-------- Data provided --------
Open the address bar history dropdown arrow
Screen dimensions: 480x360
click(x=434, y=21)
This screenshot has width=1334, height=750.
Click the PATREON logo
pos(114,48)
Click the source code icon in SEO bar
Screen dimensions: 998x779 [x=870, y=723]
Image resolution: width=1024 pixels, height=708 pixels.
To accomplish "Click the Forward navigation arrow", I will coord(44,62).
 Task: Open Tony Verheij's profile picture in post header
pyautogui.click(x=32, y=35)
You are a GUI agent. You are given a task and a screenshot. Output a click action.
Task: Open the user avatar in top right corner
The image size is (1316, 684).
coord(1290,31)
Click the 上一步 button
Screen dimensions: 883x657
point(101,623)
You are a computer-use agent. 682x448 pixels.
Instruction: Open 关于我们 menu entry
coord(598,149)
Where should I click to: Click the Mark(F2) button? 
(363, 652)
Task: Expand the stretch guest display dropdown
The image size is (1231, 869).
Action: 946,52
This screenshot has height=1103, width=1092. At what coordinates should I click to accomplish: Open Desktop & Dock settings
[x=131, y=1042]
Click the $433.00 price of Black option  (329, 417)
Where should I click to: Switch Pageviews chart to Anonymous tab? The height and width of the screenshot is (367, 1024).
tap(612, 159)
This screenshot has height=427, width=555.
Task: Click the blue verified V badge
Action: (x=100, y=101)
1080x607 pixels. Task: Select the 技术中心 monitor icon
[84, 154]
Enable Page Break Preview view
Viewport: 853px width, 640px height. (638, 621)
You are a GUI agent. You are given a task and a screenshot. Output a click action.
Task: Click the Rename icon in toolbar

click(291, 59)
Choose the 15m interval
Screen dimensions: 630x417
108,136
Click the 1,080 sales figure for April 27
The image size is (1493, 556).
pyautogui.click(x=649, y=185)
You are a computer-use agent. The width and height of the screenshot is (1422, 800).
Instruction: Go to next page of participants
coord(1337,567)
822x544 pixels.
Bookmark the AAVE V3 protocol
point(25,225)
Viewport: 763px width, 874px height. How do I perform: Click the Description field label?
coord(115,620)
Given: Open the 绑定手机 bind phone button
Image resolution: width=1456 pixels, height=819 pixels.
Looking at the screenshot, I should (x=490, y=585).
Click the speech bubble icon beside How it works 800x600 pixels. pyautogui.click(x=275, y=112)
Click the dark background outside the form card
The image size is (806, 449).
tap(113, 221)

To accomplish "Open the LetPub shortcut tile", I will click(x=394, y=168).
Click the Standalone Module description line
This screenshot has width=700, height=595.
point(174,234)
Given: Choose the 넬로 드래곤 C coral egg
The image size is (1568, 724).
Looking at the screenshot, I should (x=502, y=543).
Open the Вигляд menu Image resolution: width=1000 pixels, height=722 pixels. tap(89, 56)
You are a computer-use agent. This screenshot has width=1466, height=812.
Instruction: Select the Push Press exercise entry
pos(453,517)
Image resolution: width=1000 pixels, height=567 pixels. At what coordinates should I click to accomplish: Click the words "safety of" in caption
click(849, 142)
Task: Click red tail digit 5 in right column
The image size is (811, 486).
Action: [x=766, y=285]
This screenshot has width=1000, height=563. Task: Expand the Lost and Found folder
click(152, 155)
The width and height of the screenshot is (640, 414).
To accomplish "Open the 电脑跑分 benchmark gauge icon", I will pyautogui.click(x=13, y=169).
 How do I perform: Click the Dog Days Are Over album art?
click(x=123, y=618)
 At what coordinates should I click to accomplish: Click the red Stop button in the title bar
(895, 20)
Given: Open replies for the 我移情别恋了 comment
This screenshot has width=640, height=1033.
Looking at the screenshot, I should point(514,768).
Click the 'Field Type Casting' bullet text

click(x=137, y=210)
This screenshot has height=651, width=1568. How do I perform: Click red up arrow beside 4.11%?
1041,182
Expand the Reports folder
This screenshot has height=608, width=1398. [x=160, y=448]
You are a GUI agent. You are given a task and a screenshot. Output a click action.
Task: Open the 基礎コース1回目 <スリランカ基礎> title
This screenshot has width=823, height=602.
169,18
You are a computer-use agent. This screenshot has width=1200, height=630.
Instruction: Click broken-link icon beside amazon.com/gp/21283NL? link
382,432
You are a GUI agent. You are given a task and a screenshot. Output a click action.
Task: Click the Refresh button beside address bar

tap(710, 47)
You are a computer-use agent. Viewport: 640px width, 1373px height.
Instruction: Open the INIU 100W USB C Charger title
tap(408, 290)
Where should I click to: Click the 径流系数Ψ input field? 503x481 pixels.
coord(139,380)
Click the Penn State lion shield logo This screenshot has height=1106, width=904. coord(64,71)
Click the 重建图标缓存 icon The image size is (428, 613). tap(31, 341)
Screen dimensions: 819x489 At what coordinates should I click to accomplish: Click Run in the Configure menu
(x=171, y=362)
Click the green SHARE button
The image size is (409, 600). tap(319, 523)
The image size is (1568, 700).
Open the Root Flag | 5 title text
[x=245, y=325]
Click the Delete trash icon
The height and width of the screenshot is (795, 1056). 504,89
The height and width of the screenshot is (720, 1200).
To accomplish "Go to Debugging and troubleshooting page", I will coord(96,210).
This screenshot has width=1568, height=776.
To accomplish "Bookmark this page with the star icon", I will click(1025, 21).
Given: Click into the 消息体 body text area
--------
> Your assignment: Tell how many lines in the entries contain the string "dropdown". Give the number and nothing more.

> Solution for this exercise: 2